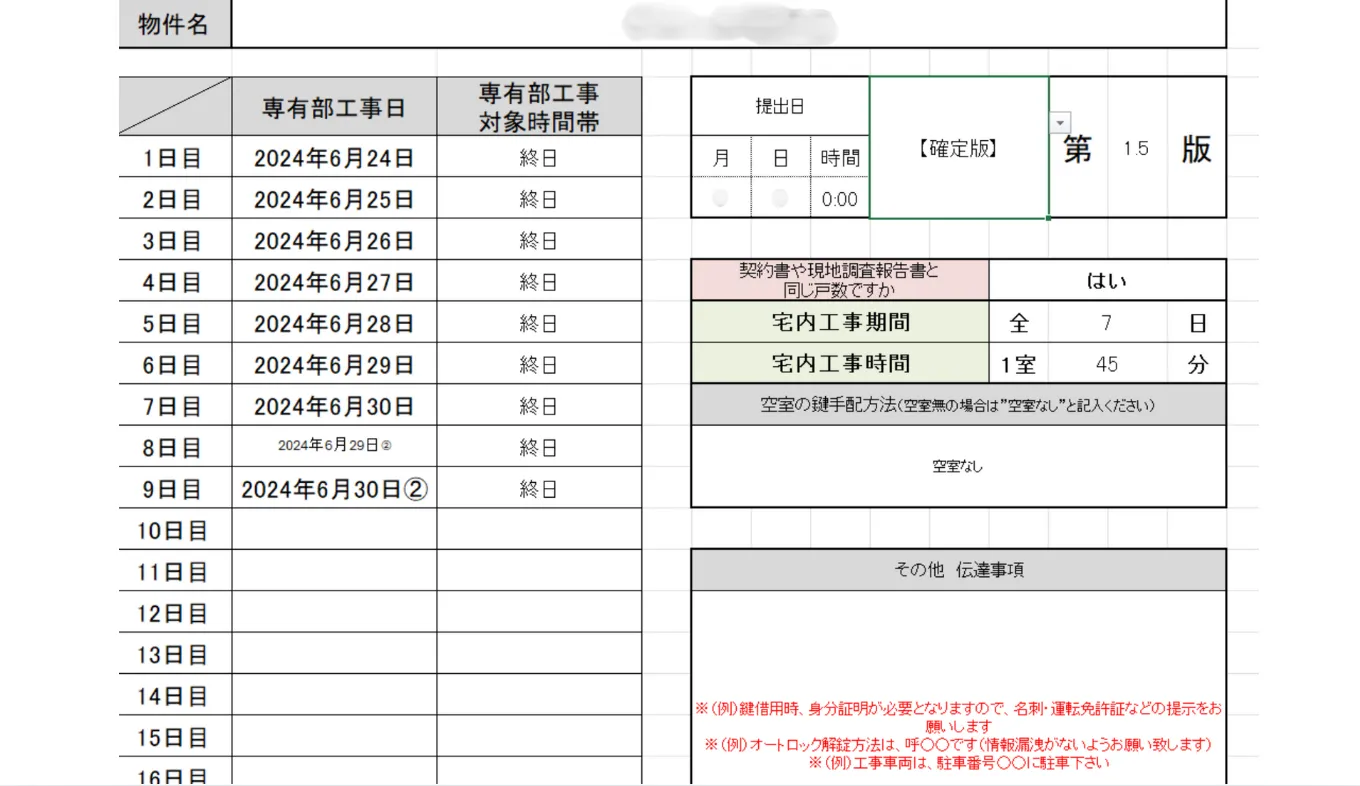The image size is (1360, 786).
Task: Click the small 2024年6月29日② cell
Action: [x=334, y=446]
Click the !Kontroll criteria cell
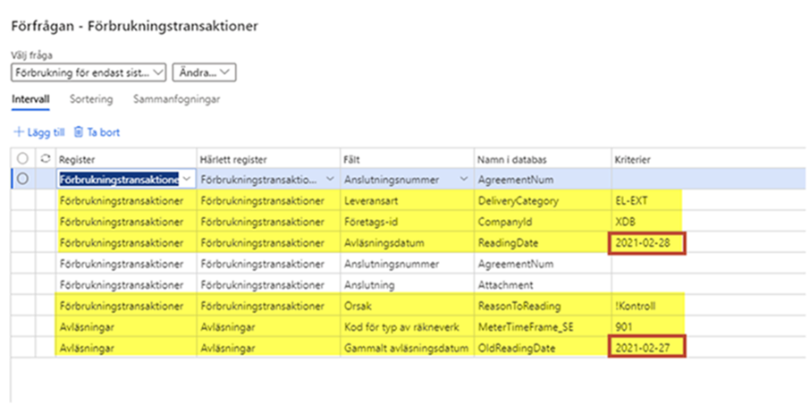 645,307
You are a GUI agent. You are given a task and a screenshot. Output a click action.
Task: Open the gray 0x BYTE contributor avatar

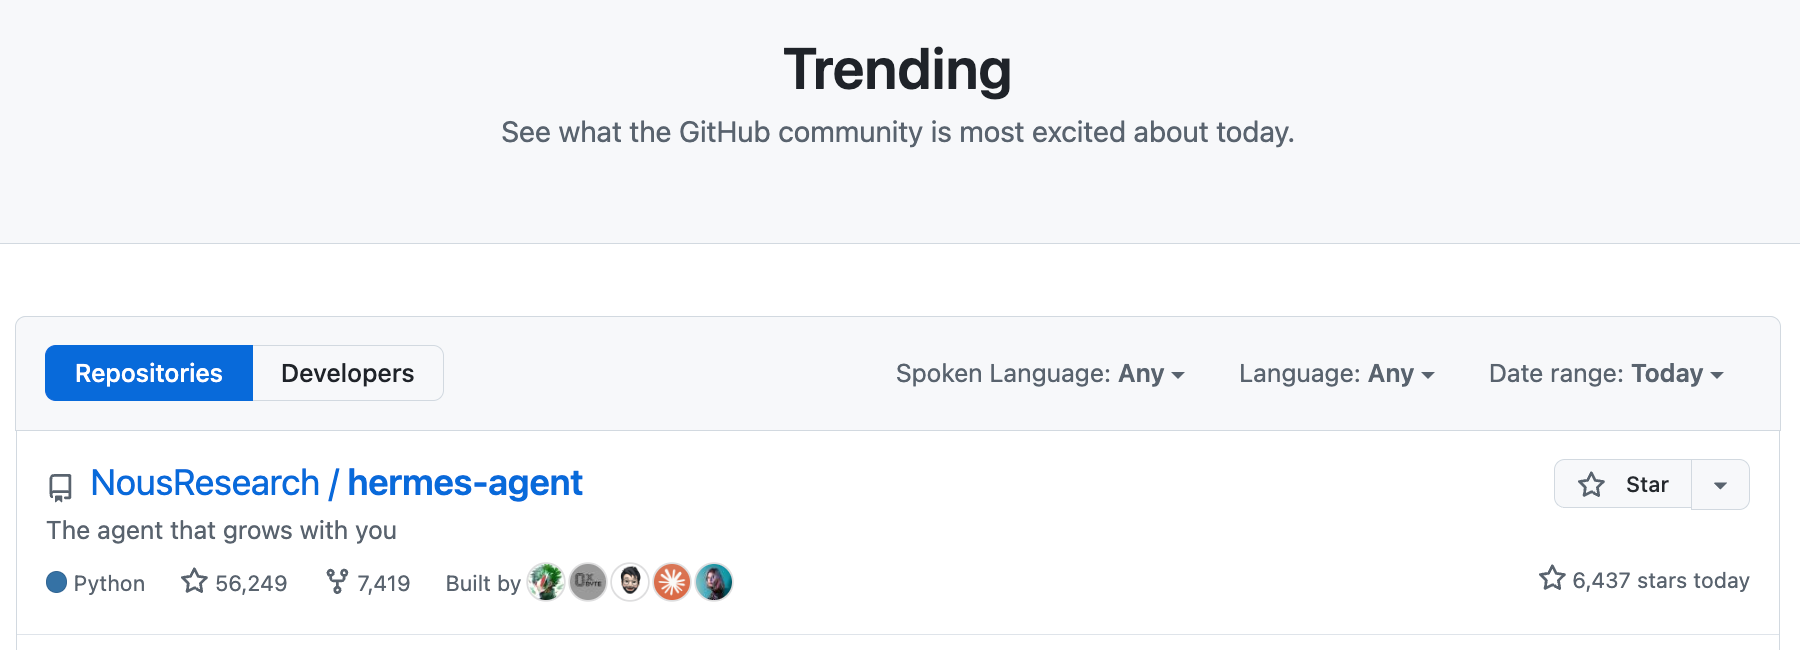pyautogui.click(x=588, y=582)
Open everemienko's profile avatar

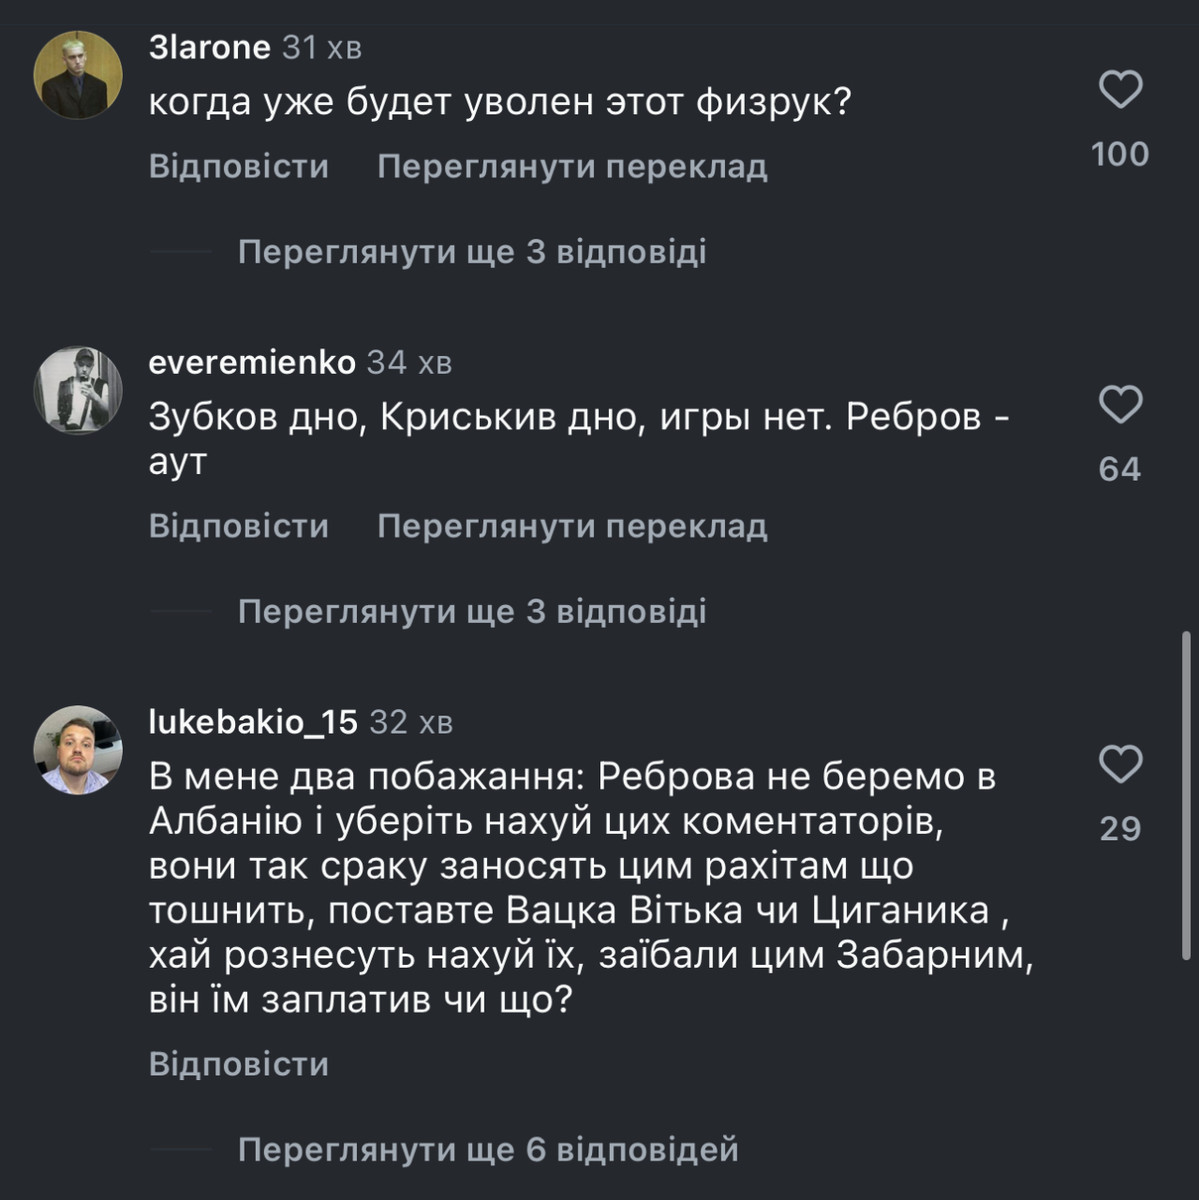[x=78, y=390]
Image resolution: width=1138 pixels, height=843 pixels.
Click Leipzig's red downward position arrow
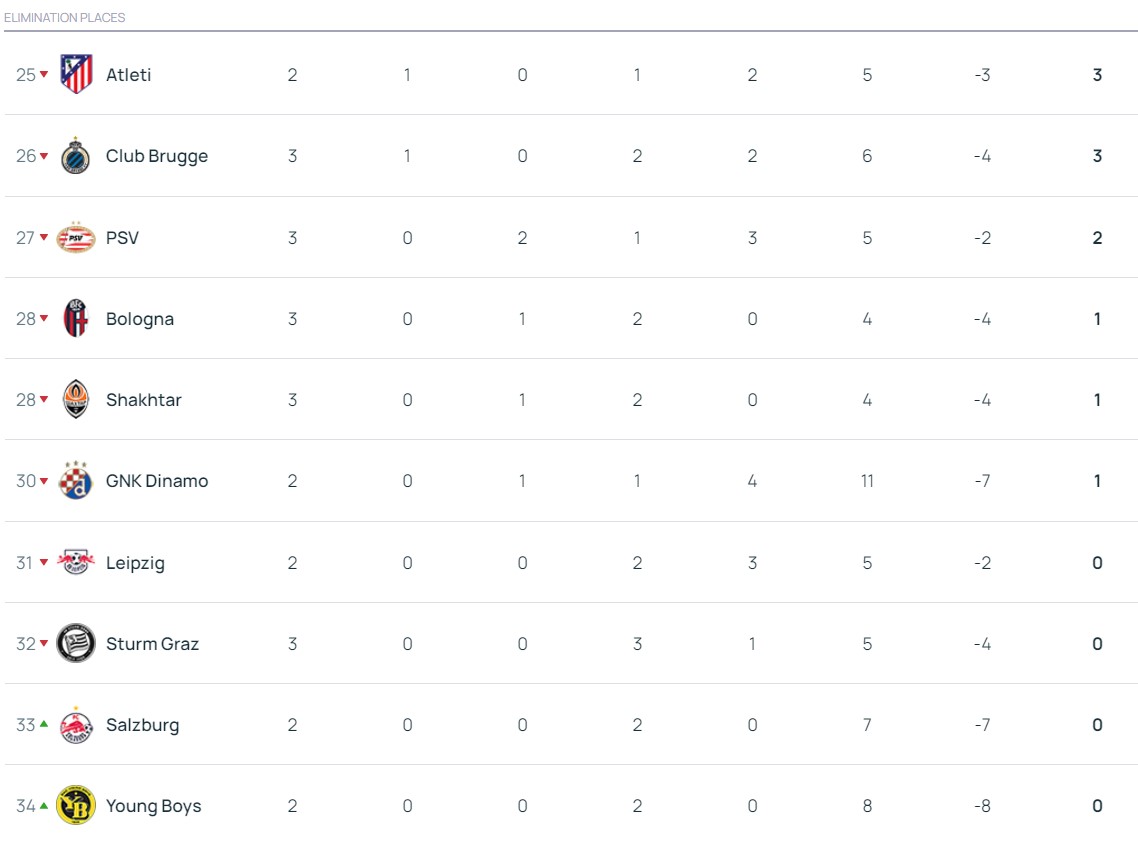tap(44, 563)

------

▸ **Task**
Leave the pictures out, and copy exactly each line from the one containing "Click the !Kontroll criteria cell" through the final line of the data.

▸ **Output of the exercise**
Click the !Kontroll criteria cell
 645,307
You are a GUI agent. You are given a task and a screenshot. Output a click action.
Task: Open the gray 0x BYTE contributor avatar

pyautogui.click(x=588, y=582)
Open everemienko's profile avatar

[x=78, y=390]
Image resolution: width=1138 pixels, height=843 pixels.
Click Leipzig's red downward position arrow
tap(44, 563)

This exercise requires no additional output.